Aurelia Bis, un lettore: «Sanremo ha bisogno di un’opera completa e non di soluzioni parziali»

Secondo il lettore, l’attuale situazione della viabilità non offre alternative sufficienti al traffico che attraversa la città. «Oggi siamo costretti a convivere con una rotatoria alla Foce che, nelle ore di maggiore afflusso, crea code che arrivano fino al centro città, senza offrire valide alternative alla viabilità esistente».

Aurelia Bis, un lettore: «Sanremo ha bisogno di un’opera completa e non di soluzioni parziali»

Prosegue il dibattito sul futuro dell’Aurelia Bis e, in particolare, sulla mancata realizzazione degli svincoli di via Padre Semeria e via Bonmoschetto. Sul tema interviene un lettore, che ha affidato a una lettera al direttore alcune considerazioni sull’impatto che le scelte progettuali avranno sulla viabilità di Sanremo.

«Probabilmente chi non vive quotidianamente a Sanremo fatica a comprendere fino in fondo l’importanza del completamento di quest’opera – scrive il lettore – e, soprattutto, la funzione strategica che questi due svincoli potrebbero avere nel convogliare il traffico proveniente dalla Francia e diretto verso Levante».

Secondo il lettore, l’attuale situazione della viabilità non offre alternative sufficienti al traffico che attraversa la città. «Oggi siamo costretti a convivere con una rotatoria alla Foce che, nelle ore di maggiore afflusso, crea code che arrivano fino al centro città, senza offrire valide alternative alla viabilità esistente».

Nella lettera viene poi sollevata anche la questione dello svincolo di San Martino. «Mi chiedo come sia possibile che, a distanza di oltre vent’anni, non sia stato realizzato uno svincolo strategico a San Martino per i veicoli provenienti dal Borgo. È vero che probabilmente non avrebbe risolto completamente il problema del traffico nella zona di San Martino, ma avrebbe almeno offerto a chi è diretto verso Levante un’alternativa concreta, evitando il passaggio attraverso il centro cittadino».

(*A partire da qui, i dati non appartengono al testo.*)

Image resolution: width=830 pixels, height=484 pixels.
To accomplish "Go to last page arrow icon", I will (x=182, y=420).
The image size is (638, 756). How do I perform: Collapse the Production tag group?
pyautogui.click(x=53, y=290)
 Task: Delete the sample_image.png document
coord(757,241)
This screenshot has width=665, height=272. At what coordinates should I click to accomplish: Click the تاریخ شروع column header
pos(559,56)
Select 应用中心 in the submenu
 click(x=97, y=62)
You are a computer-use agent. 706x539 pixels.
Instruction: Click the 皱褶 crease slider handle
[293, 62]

Da qui la considerazione sull’utilità di un’opera che, secondo il lettore, dovrebbe essere sfruttata in tutte le sue potenzialità: «È inutile realizzare un’opera importante senza sfruttarne pienamente le potenzialità».

L’intervento si conclude con un appello rivolto a chi sarà chiamato a decidere sul futuro della viabilità sanremese. «Mi auguro quindi che, nelle scelte che riguardano il futuro della viabilità cittadina, vengano messi al primo posto gli interessi di Sanremo e dei suoi cittadini, al di là degli interessi e delle logiche della politica».

E infine la richiesta di guardare alle esigenze future della città: «Sanremo ha bisogno di infrastrutture urgenti pensate per il futuro, non di soluzioni parziali che rischiano di riproporre gli stessi problemi tra qualche anno».